L'obligation de non-reconnaissance en droit international
| Auteur / Autrice : | Farah El Barnachawy |
| Direction : | Paolo Palchetti |
| Type : | Thèse de doctorat |
| Discipline(s) : | Droit international public |
| Date : | Soutenance le 08/11/2024 |
| Etablissement(s) : | Paris 1 |
| Ecole(s) doctorale(s) : | École doctorale de droit de la Sorbonne (Paris ; 2015-....) |
| Partenaire(s) de recherche : | Laboratoire : Institut de recherche en droit international et européen de la Sorbonne (Paris ; 2010-....) |
| Jury : | Président / Présidente : Christian J. Tams |
| Examinateurs / Examinatrices : Paolo Palchetti, Sarah Cassella | |
| Rapporteurs / Rapporteuses : Alina Miron, Gleider Ignacio Hernández |
Mots clés
Résumé
Issue de la doctrine Stimson de 1932 comme moyen de ne pas légitimer les fruits illicites de la guerre, la non-reconnaissance a connu diverses itérations et réitérations dans la pratique et au cours de son existence. La règle a connu un développement dans le cadre de diverses résolutions et documents provenant des Nations Unies, ainsi que dans la pratique des États liée à la période de la décolonisation, intervenant presque systématiquement face à des violations de la prohibition de l’usage de la force et du droit à l’autodétermination. Ayant été mise de côté pendant de nombreuses années, la pratique récente des États a placé l’obligation de non-reconnaissance au premier plan des discussions et des réactions des États.
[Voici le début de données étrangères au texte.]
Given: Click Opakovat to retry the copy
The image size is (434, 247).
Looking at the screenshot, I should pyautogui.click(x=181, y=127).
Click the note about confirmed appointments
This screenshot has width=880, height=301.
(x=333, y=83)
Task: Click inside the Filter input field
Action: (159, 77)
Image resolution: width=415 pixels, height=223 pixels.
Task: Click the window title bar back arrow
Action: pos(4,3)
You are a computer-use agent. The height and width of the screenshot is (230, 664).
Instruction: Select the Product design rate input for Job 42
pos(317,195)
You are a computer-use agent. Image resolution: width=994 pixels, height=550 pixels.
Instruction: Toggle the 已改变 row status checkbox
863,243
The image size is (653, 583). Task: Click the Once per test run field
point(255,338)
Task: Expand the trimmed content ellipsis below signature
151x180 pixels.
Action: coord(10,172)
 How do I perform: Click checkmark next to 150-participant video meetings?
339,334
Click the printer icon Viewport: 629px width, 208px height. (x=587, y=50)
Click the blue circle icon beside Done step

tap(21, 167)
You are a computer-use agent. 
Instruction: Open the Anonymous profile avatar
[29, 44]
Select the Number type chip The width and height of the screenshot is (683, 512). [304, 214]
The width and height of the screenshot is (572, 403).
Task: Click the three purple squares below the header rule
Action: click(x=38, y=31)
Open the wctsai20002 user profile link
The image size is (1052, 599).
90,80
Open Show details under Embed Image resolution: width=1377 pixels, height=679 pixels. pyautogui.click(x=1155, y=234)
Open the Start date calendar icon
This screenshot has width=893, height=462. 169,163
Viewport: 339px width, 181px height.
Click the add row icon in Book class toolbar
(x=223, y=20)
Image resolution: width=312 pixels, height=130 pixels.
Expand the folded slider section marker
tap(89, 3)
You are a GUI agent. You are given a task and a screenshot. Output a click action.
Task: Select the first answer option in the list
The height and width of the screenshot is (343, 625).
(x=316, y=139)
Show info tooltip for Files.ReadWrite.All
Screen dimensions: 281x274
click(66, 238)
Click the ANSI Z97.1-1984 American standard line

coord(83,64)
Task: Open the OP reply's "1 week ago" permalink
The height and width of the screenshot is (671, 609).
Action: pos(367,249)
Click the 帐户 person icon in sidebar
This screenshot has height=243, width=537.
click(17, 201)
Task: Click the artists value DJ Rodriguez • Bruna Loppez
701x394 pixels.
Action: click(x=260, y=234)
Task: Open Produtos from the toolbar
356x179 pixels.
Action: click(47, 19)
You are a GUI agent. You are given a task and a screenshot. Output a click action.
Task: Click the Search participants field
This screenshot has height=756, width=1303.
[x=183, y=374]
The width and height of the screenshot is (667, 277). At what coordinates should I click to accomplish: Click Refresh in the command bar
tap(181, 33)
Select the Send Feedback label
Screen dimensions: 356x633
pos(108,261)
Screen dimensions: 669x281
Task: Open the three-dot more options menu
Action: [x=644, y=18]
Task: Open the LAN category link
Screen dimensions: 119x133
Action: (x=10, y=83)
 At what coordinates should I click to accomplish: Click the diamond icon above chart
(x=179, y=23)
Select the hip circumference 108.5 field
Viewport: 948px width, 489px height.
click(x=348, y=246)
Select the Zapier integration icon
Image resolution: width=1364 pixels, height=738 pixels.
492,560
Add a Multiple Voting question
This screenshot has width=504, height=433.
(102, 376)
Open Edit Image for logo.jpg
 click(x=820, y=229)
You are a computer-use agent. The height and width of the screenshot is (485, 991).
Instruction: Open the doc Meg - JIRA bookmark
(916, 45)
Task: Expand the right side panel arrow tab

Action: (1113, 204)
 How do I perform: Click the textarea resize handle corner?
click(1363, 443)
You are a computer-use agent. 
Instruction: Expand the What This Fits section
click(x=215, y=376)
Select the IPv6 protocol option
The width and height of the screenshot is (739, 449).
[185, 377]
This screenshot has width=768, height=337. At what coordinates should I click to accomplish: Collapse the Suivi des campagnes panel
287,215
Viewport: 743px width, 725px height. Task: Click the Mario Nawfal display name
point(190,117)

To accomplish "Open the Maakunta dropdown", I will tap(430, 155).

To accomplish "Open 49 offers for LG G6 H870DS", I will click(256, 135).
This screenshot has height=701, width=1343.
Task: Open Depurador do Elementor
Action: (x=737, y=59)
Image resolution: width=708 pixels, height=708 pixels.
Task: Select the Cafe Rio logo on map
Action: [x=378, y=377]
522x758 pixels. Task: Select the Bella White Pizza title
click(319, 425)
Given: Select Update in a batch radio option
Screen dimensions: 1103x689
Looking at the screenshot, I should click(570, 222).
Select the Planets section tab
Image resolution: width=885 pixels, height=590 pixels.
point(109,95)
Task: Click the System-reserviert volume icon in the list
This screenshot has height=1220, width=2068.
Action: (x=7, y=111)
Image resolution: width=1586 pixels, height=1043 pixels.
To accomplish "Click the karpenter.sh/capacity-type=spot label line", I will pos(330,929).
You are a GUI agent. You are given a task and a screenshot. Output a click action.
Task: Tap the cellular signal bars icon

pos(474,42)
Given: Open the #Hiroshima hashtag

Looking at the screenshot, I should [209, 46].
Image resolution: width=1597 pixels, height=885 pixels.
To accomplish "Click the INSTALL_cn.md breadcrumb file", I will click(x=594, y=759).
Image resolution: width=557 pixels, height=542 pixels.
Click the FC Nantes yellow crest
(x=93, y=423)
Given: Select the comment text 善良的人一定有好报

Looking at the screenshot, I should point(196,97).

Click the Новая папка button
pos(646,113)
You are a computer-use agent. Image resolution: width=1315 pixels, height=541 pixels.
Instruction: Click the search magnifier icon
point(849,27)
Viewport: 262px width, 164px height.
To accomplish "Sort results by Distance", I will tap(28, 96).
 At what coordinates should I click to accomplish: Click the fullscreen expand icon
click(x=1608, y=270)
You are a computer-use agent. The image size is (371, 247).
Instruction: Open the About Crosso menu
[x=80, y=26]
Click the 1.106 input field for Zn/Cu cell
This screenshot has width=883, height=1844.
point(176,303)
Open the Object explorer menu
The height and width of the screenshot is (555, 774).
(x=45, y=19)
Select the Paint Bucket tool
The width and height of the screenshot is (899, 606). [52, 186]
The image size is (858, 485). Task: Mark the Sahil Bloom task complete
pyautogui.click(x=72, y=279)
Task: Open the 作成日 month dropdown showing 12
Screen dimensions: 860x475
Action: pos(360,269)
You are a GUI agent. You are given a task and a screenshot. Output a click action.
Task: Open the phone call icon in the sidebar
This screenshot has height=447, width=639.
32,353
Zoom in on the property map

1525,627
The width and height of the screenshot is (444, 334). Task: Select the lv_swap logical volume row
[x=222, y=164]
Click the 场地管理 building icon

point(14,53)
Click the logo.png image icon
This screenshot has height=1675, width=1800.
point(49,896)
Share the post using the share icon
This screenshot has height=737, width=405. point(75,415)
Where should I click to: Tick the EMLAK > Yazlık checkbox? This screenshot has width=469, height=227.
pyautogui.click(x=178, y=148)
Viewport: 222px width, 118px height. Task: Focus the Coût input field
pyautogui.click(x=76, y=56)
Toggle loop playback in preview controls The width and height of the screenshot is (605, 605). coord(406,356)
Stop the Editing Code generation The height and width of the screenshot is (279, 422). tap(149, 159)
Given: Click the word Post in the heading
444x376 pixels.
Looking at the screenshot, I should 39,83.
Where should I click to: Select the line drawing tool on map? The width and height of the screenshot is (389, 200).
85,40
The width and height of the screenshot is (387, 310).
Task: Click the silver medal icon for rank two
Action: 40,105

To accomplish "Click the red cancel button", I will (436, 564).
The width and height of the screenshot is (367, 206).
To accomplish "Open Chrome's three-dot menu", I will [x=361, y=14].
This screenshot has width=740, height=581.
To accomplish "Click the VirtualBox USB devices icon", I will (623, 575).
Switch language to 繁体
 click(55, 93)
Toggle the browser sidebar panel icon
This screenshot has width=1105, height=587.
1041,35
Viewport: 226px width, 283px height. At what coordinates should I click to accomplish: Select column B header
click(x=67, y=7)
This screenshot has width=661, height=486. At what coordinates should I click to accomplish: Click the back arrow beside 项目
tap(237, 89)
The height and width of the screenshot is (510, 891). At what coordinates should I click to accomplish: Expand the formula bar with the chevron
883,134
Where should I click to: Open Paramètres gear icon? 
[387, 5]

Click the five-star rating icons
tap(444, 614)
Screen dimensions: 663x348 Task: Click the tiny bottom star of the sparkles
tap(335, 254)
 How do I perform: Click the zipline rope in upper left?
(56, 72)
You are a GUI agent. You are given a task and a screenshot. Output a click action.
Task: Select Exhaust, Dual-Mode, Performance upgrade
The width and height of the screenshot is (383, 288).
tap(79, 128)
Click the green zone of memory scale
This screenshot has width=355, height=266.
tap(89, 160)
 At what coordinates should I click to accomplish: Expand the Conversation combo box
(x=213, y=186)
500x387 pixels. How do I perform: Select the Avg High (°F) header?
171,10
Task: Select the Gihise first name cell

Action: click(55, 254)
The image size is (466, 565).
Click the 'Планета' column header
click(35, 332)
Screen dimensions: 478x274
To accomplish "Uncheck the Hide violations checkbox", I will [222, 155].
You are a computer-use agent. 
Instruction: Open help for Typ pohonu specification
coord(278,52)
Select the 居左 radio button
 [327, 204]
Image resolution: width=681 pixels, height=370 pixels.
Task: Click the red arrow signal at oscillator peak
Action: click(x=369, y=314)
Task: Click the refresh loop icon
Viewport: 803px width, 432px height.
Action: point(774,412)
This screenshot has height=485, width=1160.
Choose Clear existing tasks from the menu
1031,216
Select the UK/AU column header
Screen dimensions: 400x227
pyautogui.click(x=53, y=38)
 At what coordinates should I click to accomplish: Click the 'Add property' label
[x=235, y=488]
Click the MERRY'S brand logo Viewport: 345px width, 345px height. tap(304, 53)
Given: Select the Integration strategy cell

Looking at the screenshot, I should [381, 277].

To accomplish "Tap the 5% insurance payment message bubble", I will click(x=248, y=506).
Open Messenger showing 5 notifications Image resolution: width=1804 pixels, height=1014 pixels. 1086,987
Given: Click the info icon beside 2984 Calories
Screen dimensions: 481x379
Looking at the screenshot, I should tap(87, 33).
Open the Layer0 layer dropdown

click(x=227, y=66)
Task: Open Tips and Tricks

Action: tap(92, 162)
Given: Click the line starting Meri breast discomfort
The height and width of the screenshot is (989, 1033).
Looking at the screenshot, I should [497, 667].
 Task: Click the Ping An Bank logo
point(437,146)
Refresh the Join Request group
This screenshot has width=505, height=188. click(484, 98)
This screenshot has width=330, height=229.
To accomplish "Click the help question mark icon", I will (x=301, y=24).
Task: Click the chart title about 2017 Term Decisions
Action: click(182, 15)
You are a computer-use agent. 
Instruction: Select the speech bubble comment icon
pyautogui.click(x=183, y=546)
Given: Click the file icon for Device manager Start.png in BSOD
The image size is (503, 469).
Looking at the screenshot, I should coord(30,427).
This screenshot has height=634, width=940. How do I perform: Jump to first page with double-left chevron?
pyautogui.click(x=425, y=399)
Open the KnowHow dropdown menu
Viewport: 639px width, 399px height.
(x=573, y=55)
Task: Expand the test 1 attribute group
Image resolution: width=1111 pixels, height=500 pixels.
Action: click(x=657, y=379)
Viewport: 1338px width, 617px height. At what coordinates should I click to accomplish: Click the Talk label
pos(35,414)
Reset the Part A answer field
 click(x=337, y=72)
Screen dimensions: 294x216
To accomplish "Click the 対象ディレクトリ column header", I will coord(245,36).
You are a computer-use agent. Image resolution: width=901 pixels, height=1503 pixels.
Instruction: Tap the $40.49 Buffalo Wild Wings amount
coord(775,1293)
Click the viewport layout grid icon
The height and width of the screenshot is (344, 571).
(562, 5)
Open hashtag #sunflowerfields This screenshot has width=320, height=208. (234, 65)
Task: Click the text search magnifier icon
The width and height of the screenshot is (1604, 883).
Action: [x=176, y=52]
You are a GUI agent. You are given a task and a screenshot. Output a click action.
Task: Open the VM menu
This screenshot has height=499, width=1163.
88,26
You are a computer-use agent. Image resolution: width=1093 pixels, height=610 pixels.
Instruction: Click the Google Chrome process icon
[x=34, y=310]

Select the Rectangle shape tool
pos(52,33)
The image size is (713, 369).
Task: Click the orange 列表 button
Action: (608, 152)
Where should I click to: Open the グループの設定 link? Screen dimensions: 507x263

Par ailleurs, l’évolution de l’obligation de non-reconnaissance par la Commission du droit international (CDI) a soulevé diverses questions concernant le développement plus large du régime de la responsabilité aggravée et la place que l’obligation de non-reconnaissance y occupe. La CDI a étendu l’application de l’obligation de non-reconnaissance à toutes les violations graves du jus cogens. Mais, de nombreuses incertitudes découlent de cette élaboration. Alors que de nombreux détails et implications concrètes de cette évolution demeurent en constructions, et que les articulations entre les différentes composantes de cet écosystème, restent opaques, cette thèse cherche à examiner les liens entre l’obligation de non-reconnaissance et les composants de l'écosystème de la responsabilité aggravée pour la protection des valeurs fondamentales, ainsi qu’à s’interroger sur un élargissement potentiel des champs d’application temporel, matériel et personnel de l’obligation de non-reconnaissance à cette fin.